I'm interested in these beacuse I noticed that kind of "computer-nihilism" point of view is getting popular (at least among some students):
A person says, that "in the end we anyway doing real stuff by computer simulation. And for the numerical values of parameters we are usually able to numerically obtain the result with a given precision. So we just need to know how to write down the equations".
And, therefore, "there is no need to learn all that complicated stuff in theoretical mechanics".
Apart from obvious counter-arguments for this, I'd like to show that there are basic problems you are unable to solve without "the complicated stuff".
Let me give an example of such a problem:
Given: 


*

*A center, that creates some strange field with the potential $U(r)=-\frac{\alpha}{r^3}$. (Mysterious planet)

*A body with mass $m$ scattering off this center. (Our space ship.)

*A radius R, at which we want to stay as long as possible.


Find: 
the impact parameter $\rho$ and the energy $E_0$ for our body, so it will stay in the "ring" $R<r<2R$ for as long as possible.
The problem is easily formulated. And it is easy to solve even for "newbies" in theoretical mechanics.
The specific feature of the problem  -- there is no reasonable way of solving it by doing straightforward computer simulation.
Can you propose other examples of problems with these properties?  
 A: The SIAM 100-Digit Challenge springs to mind.

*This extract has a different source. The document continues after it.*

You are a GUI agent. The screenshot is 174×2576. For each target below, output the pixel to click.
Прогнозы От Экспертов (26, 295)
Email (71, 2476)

Problem 10 gives the flavor of the type of problems put forward in this challenge:
A particle at the center of a 10 x 1 rectangle diffuses until it hits the boundary. What is the probability that it hits at one of the short ends (rather than at one of the long sides)?
The answer needs to be accurate to at least 10 digits. And no, straightforward Monte Carlo is not going to help you.
And... there is an exact solution...
This is not a strict mechanical problem, but it brings across the message that certain physics problems are best solved analytically. If you insist on a mechanical problem, you should look at problem 2 which is basically a billiard problem.
A: I think this is just a question of defining what you mean by "solve". All physical problems, most definitely so in classical mechanics, can be posed as differential equations for which solutions (i.e. trajectories of the dependent variables) can be found at least through numerical integration. In this sense, as far as I know, no one has identified any non-computable phenomena in physics. *
This does not however mean that all quantities of interest (which aren't explicit dependent variables in your differential equations) can simply pop-out of a computer program. Computers can only give you answers for questions that you define perfectly and precisely - and the best such example is a PDE for which you want numerical solutions.
A computer can give you precise values for the impact parameter and energy that you have asked for in your question, but in order for it to do that, you will have to define to the computer what impact parameter and energy are, and in trying to do so you will have solved your mechanics problem :)
To summarize, it is easy to ask a computer for trajectories, since it can calculate these from the relevant (P)DEs. But to get other quantities of interest such as energy or impact parameter, you will have to extract them from the physics of the problem and translate it into a form the computer will understand, which essentially involves doing some more work on paper.

* (Is there a better way to leave a footnote?)
Of course, you probably already know that most problems are not analytically solvable (classic example is the full 3-body problem) and also that the most interesting numerical problems are simply intractable - the prominent example being the quantum simulation of many-body systems in condensed matter physics.
Also, if it turns out that some new physics that is discovered is indeed non-computable, there are those who claim that it might be relevant to the problem of consciousness (See Penrose's "Shadows of the Mind" - and I'll leave you to be the judge of that)
A: I think you can construct such an example by considering the large scale properties or evolution of some chaotic system, like a gas, you would have a problem (time-wise) if you were to track each particle in CM, but thermodynamic formulas gives instant answers.
Edit:
This one:
Given two point-particles, will they ever impact?
GL simulating and checking r(t)=0.
Whereas angular momentum consideration gives instant answer.
A: Not sure if this has been mentioned but the classic N-Body problem is computationally intractable. Hence all the statistical methods when N is somewhat large. This is because the problem is effectively O(N!) since every body must interact with every other body. 
A: I remember during my PhD I had a discussion with my colleague about mechanics problems that were still unsolved. He mentioned that it was not proven mathematically that a coin falling on the floor will, while settling down, speed up and produce that characteristic "ringing sound". I don't know what the current status of that problem is and how to look for it, since I don't know the name of the problem, if it has one. But it sounds like something interesting. It seems the difficulty in solving this problem is to see how far one can simplify it without throwing out what is essential for explaining the phenomenon.